JP6427023B2 - Locker arm - Google Patents

Description

  The present invention relates to a rocker arm.

  Conventionally, in a vehicle engine, a rocker arm is known which transmits a pressure from a cam to a valve (for example, Patent Document 1). The rocker arm is provided with a roller (turning portion) that abuts on the cam. As such a roller attachment structure, one shown in FIG. 4 is known. In the configuration shown in FIG. 4, the roller 93 is attached to the support shaft 95 via the bearing 94, and each end of the support shaft 95 corresponds to the pair of wall portions 92 A and 92 B constituting the rocker arm 91. It is fixed by caulking. Specifically, locking portions 96 respectively formed at respective end portions of the support shaft 95 are configured to lock on the inner surface of the wall portion 92A (or the wall portion 92B).

JP, 2008-075482, A

  In the configuration in which the support shaft is fixed by caulking, in order to secure caulking strength, it is necessary to increase the outer diameter of the support shaft and increase the overall length (length in the circumferential direction) of the locking portion. Further, in order to lock the locking portion more securely, it is necessary to secure the thickness of the wall portion to which the locking portion locks. Therefore, in the configuration in which the support shaft is fixed by caulking, there is a problem that the rocker arm is increased in size.

  The present invention has been completed based on the above circumstances, and it is an object of the present invention to provide a rocker arm which can be miniaturized.

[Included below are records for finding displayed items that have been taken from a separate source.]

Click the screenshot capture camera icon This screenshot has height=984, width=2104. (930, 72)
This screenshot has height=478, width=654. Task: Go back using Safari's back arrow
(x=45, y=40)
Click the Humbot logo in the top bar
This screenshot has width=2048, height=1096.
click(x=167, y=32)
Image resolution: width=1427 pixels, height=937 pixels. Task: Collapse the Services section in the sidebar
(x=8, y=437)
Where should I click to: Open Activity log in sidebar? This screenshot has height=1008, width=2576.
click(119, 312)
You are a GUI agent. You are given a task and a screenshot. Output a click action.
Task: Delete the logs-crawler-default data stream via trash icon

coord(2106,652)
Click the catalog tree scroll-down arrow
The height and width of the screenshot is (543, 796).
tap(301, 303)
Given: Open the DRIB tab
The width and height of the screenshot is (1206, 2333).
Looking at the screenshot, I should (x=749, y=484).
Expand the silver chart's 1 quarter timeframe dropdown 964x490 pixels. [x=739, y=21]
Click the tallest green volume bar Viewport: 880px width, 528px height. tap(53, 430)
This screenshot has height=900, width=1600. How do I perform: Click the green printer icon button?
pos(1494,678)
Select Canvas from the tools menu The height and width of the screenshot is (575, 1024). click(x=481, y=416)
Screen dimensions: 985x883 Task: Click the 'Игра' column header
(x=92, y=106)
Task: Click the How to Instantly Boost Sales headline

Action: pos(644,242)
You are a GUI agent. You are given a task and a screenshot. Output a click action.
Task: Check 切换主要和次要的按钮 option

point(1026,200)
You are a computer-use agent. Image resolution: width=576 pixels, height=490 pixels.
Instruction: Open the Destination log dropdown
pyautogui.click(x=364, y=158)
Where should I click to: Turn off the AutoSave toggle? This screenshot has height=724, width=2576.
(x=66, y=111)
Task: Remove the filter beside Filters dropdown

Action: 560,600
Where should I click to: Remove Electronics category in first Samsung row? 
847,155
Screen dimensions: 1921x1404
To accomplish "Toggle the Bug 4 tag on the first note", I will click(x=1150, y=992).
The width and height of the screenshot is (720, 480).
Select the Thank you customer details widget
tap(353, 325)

  In order to solve the above problems, according to the present invention, there are provided a roller abutting against a cam, a pair of wall portions arranged along the rotational axis of the roller and disposed so as to sandwich the roller, and One end portion of the pair of wall portions inserted into the first through hole formed in one of the pair of wall portions, and the other wall of the pair of wall portions. A hollow support shaft having the other end inserted into the second through hole formed in the support and rotatably supporting the roller, and a bearing interposed between the support shaft and the roller And a fixing member for fixing the support shaft to the pair of wall portions, wherein the support shaft is configured to be rotatable around the pivot shaft with respect to the pair of wall portions. The fixing member has a longitudinal shape extending along the axial direction, and is inserted into the support shaft. A main body portion, a first locking portion provided at one end in the longitudinal direction of the main body portion and engaged with a surface of the one wall portion opposite to the other wall portion, and a length of the main body portion And a second locking portion provided at the other end in the direction and locking to a surface of the other wall opposite to the one wall.

  According to the present invention, the support shaft can be fixed to the pair of wall portions by the fixing member. If the support shaft is directly caulked to the pair of wall portions (see FIG. 4), the outer diameter of the support shaft needs to be increased in order to increase the caulking strength. In the present invention, since the support shaft can be fixed by the fixing member, the outer diameter of the support shaft can be further reduced, and the rocker arm can be miniaturized. When the support shaft is directly crimped to the pair of wall portions, the rotation of the support shaft with respect to the pair of wall portions is restricted, and there is a concern that friction or stress may occur when the roller rotates. Ru. In the present invention, since the support shaft is rotatable with respect to the pair of wall portions, it is possible to reduce the stress acting on the support shaft and the wear of the support shaft when the roller rotates.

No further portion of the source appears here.